General Intelligence
Posts
[#28] DeepMind finds better ways to compress data using small language models

[#28] DeepMind finds better ways to compress data using small language models

Plus RAG for tables, suicide risk detection on social media, how chain-of-thought-prompting improves LLM reasoning

Chris Han
October 10, 2024

Hello readers, in this issue we cover

DeepMind finds better ways to compress data using small language models
TableRAG: a improved RAG framework for tabular data
How Step-by-Step Reasoning Affects AI's Ability to Solve Puzzles
LLMs for Suicide Detection on Social Media
Understanding and Detecting Errors in LLMs

🧠 DeepMind finds better ways to compress data using small language models

Recent studies show that foundation models can compress data, but their large size makes them less efficient compared to standard algorithms. Reducing model size doesn’t always help because it can lead to worse results. Researchers trained models on 165GB of data across text, images, and audio to find a balance between size and performance. They discovered that small models (with millions of parameters) can outperform common compression tools like gzip, JPEG 2000, and FLAC, especially for audio data. However, the models are less effective when applied to new types of data they haven’t seen before.

Read the research paper

🗓️ TableRAG: RAG framework for tables

TableRAG performs better than existing RAG methods for tabular data

Advancements in language models (LMs) have improved their ability to work with tables, but they often struggle with large tables due to limitations on how much data they can process at once. To address this, a new system called TableRAG was developed. It uses smarter methods to find and retrieve only the important parts of a table before giving them to the LM, which makes the process faster and more efficient.
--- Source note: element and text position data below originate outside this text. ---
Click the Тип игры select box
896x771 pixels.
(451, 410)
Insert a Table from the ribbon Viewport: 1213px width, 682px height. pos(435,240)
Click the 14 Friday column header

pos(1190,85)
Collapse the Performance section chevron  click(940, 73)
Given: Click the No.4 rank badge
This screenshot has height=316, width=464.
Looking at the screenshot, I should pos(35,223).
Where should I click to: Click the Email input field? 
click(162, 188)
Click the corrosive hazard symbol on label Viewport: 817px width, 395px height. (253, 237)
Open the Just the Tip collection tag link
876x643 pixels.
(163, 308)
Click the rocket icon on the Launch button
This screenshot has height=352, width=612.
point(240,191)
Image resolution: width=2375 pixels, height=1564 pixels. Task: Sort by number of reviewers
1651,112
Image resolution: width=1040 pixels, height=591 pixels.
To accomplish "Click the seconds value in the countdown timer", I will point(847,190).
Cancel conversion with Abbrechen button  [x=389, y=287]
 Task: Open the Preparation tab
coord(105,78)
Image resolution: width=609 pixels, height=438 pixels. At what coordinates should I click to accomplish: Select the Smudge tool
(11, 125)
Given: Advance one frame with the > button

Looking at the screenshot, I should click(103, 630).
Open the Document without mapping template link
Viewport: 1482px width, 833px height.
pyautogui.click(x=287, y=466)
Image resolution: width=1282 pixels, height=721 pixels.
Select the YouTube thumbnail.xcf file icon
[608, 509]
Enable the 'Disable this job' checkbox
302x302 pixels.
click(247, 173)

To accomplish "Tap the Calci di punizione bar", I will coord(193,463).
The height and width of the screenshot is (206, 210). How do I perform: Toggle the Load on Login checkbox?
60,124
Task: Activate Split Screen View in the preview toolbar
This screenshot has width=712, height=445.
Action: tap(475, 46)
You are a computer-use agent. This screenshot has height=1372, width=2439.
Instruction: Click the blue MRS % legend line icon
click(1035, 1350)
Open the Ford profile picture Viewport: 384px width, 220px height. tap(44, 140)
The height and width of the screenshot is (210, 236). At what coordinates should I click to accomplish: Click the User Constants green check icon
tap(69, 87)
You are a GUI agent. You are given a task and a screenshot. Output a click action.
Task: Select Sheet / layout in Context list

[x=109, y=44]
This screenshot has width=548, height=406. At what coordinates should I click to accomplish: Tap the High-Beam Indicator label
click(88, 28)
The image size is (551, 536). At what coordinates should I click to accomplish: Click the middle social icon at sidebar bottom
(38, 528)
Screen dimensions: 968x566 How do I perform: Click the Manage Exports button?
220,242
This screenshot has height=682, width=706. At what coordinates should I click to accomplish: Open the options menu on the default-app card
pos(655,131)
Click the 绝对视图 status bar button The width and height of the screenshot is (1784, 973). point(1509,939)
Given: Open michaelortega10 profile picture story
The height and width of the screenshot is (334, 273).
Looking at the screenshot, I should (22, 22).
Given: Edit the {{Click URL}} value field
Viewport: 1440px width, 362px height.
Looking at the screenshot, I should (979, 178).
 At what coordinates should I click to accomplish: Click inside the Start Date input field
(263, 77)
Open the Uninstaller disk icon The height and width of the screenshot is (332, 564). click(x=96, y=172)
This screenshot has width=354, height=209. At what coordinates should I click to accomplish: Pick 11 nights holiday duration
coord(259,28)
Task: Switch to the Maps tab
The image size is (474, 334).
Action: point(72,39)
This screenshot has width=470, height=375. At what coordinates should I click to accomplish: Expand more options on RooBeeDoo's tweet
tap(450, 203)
TableRAG has been tested on large datasets and has shown top performance in understanding big tables.

Read the research paper

🧩 How Step-by-Step Reasoning Affects AI's Ability to Solve Puzzles

This study explores how Chain-of-Thought (CoT) prompting—where AI models explain their reasoning step-by-step—affects the performance LLMs in solving reasoning tasks, like decoding shift ciphers (where letters are shifted in the alphabet). The researchers tested three models (GPT-4, Claude 3, and Llama 3.1) and found that CoT performance depends on three factors: how likely the expected answer is (probability), what the model learned during training (memorization), and how many steps are involved in reasoning (noisy reasoning). These factors significantly impact accuracy, with GPT-4's accuracy, for example, ranging from 26% to 70% depending on the situation. They conclude that CoT prompting relies on both memorization and a form of probabilistic reasoning.

Read the research paper

📲 LLMs for Suicide Detection on Social Media

Prompt: girl in her bedroom on her phone browsing social media

This study looks at how to use AI models to detect suicidal thoughts in social media posts. Since it's impossible to manually review the huge number of posts each day, the researchers propose using large language models (LLMs) for automatic detection. They created a method where these models can label posts without needing prior human labels and then improve the accuracy using traditional techniques. By combining several advanced AI models, they improved the detection accuracy by 5%. Their approach shows promise in accurately identifying posts related to suicide. Larger AI models tend to perform better at this task.

Read the research paper

🕵️ Understanding and Detecting Errors in LLMs

Authors of the paper

LLMs often make mistakes, such as providing incorrect facts, showing bias, or making reasoning errors—collectively called "hallucinations." Recent research shows that LLMs store information internally about the accuracy of their outputs, which can help identify these mistakes. This study found that certain parts of the model's data hold more truthfulness information than previously thought, improving error detection. However, the ability to detect errors doesn't work universally across all data types. The researchers also discovered that LLMs can predict the types of mistakes they might make, helping to create better error prevention methods. Interestingly, LLMs can sometimes store the correct answer internally but still generate a wrong one. These findings provide valuable insights into how LLMs make mistakes and how to improve their accuracy.

Read the research paper

🤯 Today I Learned

Every issue, we highlight new AI concepts and terminology to help educate our readers. This issue we learned about:

Chain-of-thought (CoT)

Chain of thought prompting is a method used to help large language models think through problems step by step, similar to how people do when solving something complex. Instead of just giving an answer right away, the model is encouraged to explain its reasoning process, breaking it down into smaller steps. This approach improves the model’s ability to handle tasks that involve reasoning, like solving math problems or making decisions. It helps the model produce more accurate and logical answers by focusing on how it got to the solution, not just the final answer.